The MK-1 is a steel-construction, full-tower chassis, 22.4 inches high by 9.3 inches wide by 22.9 inches deep and weighing 27 pounds. Its plastic front and top panels are lined in mesh, and blue plastic accents adorn the drive trays, optical bezels, and top corners of the case. The MK-1 features four toolless optical drive bays, as well as six toolless hard drive bays with flexible blue plastic drive trays. We were a little bummed that the hard drive cage itself isn't removable.
That didn't matter too much, however, as the MK-1 has more than enough room to accept even the lengthiest of graphics cards in its eight PCIe slots without having to move a thing. In fact, we found our test build to be quite easy: Utilizing the rubber-grommeted cable-routing cutouts in the motherboard tray, we were able to wire up a very clean build.
The MK-1 ships with a 20cm top fan, 20cm front fan, and a 14cm exhaust fan, as well as an array of further cooling options, including a 20cm fan-mounting bracket on the side panel and a removable top panel that can accommodate a 24cm radiator or another 20cm fan. The MK-1 also features three water-cooling routing holes in the back of the case. The first two routing holes are remnants from the days of eternal radiators, while the third is a leftover from the days of pass-through USB 3.0 cables.
In addition to the three stock fans, the MK-1 features slide-out dust filters (below the case and also behind the front panel) and 1.25-inch feet to elevate the case for better airflow—particularly helpful if you're going to be parking your rig on carpet.
Using our thermal test setup from the August 2011 case roundup, the Chaser MK-1 had a CPU burn average of about 59.5 degrees Celsius, and a GPU burn average of about 83C, which is not stellar, but not terrible, either. Idling, the MK-1 ran a bit hot, with an average temperature of 38.2C. This is actually the warmest idle we've seen in months, but only by a degree.
The top panel has an interesting blend of usual and not-so-usual features: The MK-1 sports a reset switch, a power button, audio jacks, two fan control settings (high and low), and a button that lets you cycle through fan LED colors—red, blue, green, and intermittent flashing of all three—the same basic setup from Thermaltake's Level 10 GT. Though it is cool to have the ability to choose your fan colors, we couldn't help but wonder why anyone would choose any color other than blue, as the case features lots of blue accents. The top panel also features two USB 2.0 ports, two USB 3.0 ports (with an internal motherboard header), a single eSATA port, and Thermaltake's now-familiar drop-down SATA dock.

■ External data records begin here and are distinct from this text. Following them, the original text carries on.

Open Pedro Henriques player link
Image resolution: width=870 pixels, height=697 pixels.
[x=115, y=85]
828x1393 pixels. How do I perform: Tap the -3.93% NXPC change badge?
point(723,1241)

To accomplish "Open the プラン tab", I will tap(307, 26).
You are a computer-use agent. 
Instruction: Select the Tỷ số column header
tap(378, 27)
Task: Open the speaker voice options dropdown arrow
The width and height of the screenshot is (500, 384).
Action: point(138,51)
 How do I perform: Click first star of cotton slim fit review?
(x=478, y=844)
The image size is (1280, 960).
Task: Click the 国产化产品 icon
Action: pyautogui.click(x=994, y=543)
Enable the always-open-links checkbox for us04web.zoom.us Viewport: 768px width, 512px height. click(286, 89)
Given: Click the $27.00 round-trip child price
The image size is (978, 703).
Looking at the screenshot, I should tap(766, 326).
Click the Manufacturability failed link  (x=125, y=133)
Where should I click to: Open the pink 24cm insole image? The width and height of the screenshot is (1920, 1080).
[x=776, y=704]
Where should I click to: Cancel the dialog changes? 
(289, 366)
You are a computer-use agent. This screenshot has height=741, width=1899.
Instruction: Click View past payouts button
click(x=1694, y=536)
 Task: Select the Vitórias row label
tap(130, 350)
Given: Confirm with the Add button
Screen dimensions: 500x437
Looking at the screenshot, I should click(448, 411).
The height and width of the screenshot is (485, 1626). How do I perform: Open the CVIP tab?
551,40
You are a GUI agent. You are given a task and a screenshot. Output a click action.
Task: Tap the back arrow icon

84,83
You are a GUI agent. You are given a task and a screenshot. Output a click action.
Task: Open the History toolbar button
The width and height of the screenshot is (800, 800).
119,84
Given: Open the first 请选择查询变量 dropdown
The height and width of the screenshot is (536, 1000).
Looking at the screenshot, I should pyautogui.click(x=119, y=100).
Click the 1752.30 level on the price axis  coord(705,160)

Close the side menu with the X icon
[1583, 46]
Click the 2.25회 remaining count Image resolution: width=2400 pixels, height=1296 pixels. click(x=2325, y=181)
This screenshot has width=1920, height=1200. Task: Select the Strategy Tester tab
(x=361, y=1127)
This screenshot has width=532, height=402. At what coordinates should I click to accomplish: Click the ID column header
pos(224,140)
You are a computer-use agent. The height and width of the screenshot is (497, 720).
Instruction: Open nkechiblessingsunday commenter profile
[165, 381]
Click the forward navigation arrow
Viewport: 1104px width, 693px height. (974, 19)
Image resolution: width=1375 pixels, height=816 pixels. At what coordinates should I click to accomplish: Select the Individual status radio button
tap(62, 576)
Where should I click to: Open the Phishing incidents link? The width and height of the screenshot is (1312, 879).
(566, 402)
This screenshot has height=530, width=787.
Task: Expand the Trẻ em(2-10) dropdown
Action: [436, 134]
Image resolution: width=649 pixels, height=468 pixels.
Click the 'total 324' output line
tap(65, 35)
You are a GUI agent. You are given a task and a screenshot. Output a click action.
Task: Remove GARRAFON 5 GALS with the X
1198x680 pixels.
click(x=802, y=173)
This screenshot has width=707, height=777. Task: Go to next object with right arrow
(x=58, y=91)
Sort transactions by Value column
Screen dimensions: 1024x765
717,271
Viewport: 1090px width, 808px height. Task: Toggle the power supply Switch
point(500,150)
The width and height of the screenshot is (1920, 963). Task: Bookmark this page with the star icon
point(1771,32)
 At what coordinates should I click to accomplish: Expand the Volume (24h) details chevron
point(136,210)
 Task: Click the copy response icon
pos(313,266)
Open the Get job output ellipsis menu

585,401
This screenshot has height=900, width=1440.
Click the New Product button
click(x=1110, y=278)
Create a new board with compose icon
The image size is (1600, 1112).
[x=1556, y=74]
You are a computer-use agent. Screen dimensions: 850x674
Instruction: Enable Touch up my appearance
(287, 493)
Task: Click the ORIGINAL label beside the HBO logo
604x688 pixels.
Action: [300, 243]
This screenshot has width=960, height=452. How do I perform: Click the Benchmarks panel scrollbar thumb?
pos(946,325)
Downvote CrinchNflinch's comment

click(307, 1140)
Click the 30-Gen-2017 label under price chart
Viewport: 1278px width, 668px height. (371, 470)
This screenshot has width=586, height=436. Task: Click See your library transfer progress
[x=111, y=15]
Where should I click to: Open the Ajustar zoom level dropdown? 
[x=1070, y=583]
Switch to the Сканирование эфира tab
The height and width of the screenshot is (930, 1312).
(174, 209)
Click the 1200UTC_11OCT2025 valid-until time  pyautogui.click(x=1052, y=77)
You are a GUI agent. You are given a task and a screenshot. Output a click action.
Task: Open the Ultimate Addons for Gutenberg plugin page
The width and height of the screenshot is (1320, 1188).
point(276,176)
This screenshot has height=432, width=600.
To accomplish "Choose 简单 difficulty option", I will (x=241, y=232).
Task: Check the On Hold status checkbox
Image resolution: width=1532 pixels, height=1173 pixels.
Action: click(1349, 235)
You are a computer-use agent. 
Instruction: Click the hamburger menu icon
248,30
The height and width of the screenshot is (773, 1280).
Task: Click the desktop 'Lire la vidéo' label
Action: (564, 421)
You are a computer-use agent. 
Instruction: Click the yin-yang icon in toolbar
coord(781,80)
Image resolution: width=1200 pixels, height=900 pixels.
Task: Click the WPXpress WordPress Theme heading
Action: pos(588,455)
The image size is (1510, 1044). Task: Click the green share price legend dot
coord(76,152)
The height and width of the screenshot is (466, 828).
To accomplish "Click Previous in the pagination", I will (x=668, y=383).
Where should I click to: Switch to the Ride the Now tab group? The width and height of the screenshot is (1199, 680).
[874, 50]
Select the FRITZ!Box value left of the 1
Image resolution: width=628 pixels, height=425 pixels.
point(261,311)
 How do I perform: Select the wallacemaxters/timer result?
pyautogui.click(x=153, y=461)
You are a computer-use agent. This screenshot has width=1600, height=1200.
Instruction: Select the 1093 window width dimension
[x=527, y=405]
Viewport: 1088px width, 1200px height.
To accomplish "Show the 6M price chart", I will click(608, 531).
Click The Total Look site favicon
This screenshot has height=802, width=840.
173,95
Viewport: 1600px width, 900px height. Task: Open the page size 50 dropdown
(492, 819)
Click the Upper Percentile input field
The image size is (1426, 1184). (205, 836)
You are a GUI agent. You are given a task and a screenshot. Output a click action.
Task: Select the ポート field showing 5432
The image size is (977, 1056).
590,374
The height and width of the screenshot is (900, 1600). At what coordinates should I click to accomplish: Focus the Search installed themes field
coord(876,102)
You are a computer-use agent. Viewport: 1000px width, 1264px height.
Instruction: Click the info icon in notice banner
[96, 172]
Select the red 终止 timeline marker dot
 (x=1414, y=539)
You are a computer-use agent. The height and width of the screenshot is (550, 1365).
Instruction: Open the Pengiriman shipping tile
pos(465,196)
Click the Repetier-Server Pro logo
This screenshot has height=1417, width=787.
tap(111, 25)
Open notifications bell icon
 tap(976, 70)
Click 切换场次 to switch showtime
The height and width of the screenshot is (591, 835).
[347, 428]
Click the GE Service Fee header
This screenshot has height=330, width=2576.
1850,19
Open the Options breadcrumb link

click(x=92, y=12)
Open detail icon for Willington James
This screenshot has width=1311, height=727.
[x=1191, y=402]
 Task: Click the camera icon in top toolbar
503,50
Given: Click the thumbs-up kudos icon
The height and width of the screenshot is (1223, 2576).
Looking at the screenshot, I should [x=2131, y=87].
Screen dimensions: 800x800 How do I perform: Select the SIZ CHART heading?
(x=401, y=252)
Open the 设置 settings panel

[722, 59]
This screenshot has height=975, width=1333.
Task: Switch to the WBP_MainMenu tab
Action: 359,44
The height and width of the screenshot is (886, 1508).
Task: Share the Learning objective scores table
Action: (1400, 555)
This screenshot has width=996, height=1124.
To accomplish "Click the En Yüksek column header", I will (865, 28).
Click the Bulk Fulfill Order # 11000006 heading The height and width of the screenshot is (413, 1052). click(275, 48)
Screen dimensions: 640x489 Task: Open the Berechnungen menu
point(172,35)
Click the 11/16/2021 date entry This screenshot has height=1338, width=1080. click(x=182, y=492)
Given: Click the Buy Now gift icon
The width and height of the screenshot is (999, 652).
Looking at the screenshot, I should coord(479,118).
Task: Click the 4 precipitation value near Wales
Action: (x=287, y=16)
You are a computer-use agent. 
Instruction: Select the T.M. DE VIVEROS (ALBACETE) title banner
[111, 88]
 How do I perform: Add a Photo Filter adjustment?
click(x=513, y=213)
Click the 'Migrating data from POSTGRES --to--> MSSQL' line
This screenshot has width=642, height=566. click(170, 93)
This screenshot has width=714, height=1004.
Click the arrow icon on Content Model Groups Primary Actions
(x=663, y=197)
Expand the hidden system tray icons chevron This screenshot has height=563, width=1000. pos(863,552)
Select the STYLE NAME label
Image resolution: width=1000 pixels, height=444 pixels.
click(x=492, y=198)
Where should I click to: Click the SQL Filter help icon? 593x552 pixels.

Overall, we're very impressed with the MK-1. It looks über-beastly, especially when you power on the fan LEDs—although it's a bit reminiscent of Cooler Master's HAF series—and is spacious, to boot. Even minor additions, like a headset holder built into the side panel and the aforementioned foot stands and dust filters show us that Thermaltake doesn't always know when to stop adding details.
For 160 bucks, you get a big, monstrous-looking case with toolless parts and plenty of options for cooling, making it a solid competitor against the likes of two of our recent favorite cases, the Corsair 650D ($200) and the SilverStone Raven RV03 ($140).
Very spacious; classy color accents; custom fan/lighting controls.
Why use any LED color other than blue? Flimsy side panels.